> Task statement:
Please return every one of the records below word for word, with no changes.

> Record extracts:
# # # # #
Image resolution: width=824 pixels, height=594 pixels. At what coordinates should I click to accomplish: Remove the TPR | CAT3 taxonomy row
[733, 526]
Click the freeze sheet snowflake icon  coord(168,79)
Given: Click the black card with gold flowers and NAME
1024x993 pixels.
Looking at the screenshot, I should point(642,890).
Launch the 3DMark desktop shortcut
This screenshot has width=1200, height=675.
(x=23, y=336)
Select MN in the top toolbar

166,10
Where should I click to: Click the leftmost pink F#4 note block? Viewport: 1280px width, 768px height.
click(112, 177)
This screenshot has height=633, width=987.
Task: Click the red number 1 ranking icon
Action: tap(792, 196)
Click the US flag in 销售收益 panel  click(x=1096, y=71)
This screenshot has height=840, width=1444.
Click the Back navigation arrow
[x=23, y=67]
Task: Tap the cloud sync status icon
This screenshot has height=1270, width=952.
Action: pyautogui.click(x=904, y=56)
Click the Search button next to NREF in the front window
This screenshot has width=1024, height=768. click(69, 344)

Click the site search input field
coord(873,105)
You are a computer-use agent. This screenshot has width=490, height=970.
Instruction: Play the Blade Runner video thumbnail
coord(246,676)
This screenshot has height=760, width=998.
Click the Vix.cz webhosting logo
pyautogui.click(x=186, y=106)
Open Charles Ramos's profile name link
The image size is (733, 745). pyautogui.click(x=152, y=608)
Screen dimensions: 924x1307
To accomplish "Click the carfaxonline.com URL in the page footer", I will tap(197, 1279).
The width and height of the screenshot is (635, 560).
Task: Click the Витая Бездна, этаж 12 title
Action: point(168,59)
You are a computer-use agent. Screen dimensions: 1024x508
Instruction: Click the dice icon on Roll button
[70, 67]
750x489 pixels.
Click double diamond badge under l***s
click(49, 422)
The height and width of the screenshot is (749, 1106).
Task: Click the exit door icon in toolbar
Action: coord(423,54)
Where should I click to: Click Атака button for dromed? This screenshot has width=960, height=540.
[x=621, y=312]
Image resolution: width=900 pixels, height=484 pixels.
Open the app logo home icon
# # # # #
> Answer to the task:
Image resolution: width=824 pixels, height=594 pixels. At what coordinates should I click to accomplish: Remove the TPR | CAT3 taxonomy row
[733, 526]
Click the freeze sheet snowflake icon  coord(168,79)
Given: Click the black card with gold flowers and NAME
1024x993 pixels.
Looking at the screenshot, I should point(642,890).
Launch the 3DMark desktop shortcut
This screenshot has width=1200, height=675.
(x=23, y=336)
Select MN in the top toolbar

166,10
Where should I click to: Click the leftmost pink F#4 note block? Viewport: 1280px width, 768px height.
click(112, 177)
This screenshot has height=633, width=987.
Task: Click the red number 1 ranking icon
Action: tap(792, 196)
Click the US flag in 销售收益 panel  click(x=1096, y=71)
This screenshot has height=840, width=1444.
Click the Back navigation arrow
[x=23, y=67]
Task: Tap the cloud sync status icon
This screenshot has height=1270, width=952.
Action: pyautogui.click(x=904, y=56)
Click the Search button next to NREF in the front window
This screenshot has width=1024, height=768. click(69, 344)

Click the site search input field
coord(873,105)
You are a computer-use agent. This screenshot has width=490, height=970.
Instruction: Play the Blade Runner video thumbnail
coord(246,676)
This screenshot has height=760, width=998.
Click the Vix.cz webhosting logo
pyautogui.click(x=186, y=106)
Open Charles Ramos's profile name link
The image size is (733, 745). pyautogui.click(x=152, y=608)
Screen dimensions: 924x1307
To accomplish "Click the carfaxonline.com URL in the page footer", I will tap(197, 1279).
The width and height of the screenshot is (635, 560).
Task: Click the Витая Бездна, этаж 12 title
Action: point(168,59)
You are a computer-use agent. Screen dimensions: 1024x508
Instruction: Click the dice icon on Roll button
[70, 67]
750x489 pixels.
Click double diamond badge under l***s
click(49, 422)
The height and width of the screenshot is (749, 1106).
Task: Click the exit door icon in toolbar
Action: coord(423,54)
Where should I click to: Click Атака button for dromed? This screenshot has width=960, height=540.
[x=621, y=312]
Image resolution: width=900 pixels, height=484 pixels.
Open the app logo home icon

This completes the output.